In a victory for Amazon, the Delhi High Court ruled that Future Retail and its promoters wilfully violated the order of the Singapore based arbitrator, SIAC. The order has restrained the FRL deal from going ahead. The court also ordered the attachment of assets of Future Coupons, Mr. Biyani and other promoters. IT also directed Biyani to be present at the next hearing in the case on 28 April. The court also imposed a penalty of Rs.2 million on Future group. The plea was made by Amazon which holds a 49% stake in Future Coupons. The court rejected FRL’s argument that if the deal failed, Future group would go into liquidation.
Bajaj Auto will increase its dividend pay-out ratio and has finalized a structured model for dividend pay-outs in future. Under the new structure, Bajaj can declare dividends up to 90% of standalone profits if surplus cash is more than Rs.15,000 crore. If cash surplus is between Rs.7,500 crore and Rs.15,000 crore, dividend will be restricted to 70-90% of profits. This will be much higher than the historic dividend pay-out rate of 50-60% of profits. Based on latest surplus cash of more than Rs.16,200 crore, the company is likely to fall in the highest bracket and declare dividends in the range of Rs.131 to Rs.143 per share. That would imply a very attractive dividend yield of over 4%. Since Bajaj has limited capital expenditure options in the next few years, higher dividend visibility helps valuations. It is expected to boost ROE by 350 bps.

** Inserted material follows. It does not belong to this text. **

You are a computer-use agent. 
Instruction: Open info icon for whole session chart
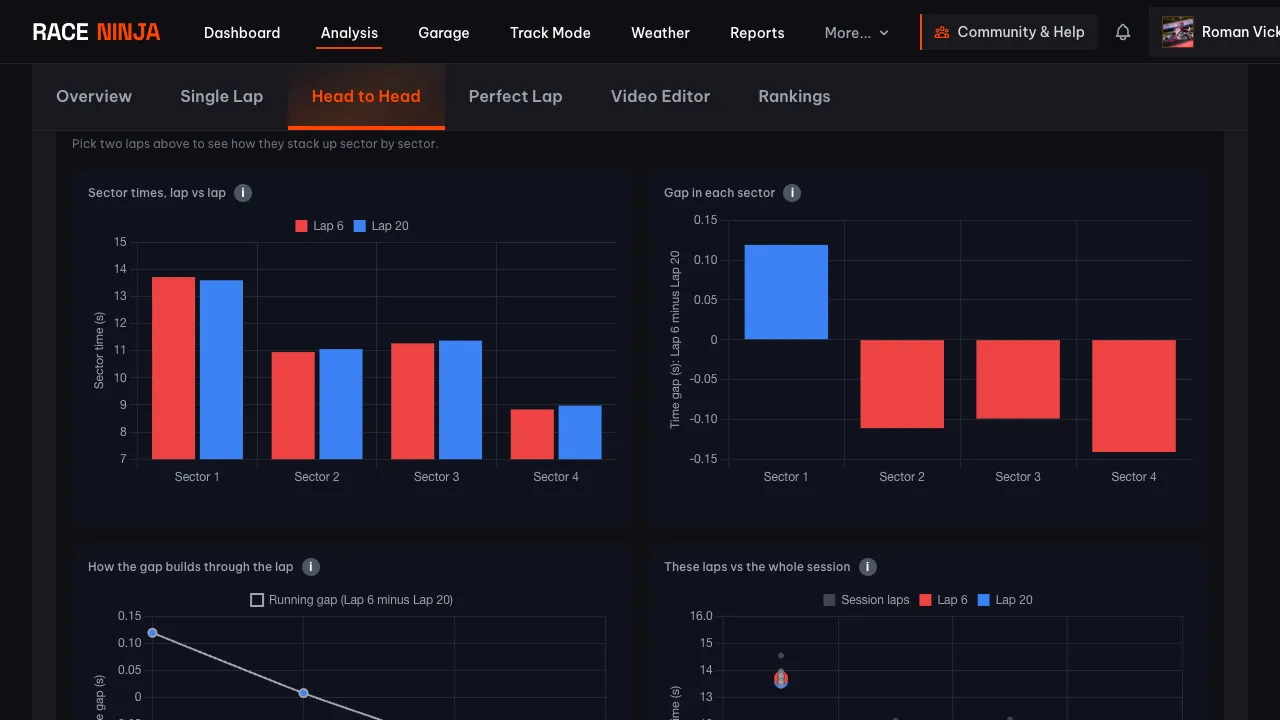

SBI Mutual Fund will commence monetizing of assets of the 6 schemes of Franklin Templeton, which were shut in April 2020. The monetization will start from next week. The Supreme Court has already approved the standard operating procedure or SOP prepared by SBI MF for the same. SBI MF confirmed that out of the 6 schemes, 5 were cash positive and they had already disbursed Rs.9,120 crore to unit holders. Now the funds have accrued another Rs.1,370 crore for distribution. The 6 schemes received cash flows of Rs.15,272 crore over last one year via maturities, coupons and prepayments. Final haircut is not known.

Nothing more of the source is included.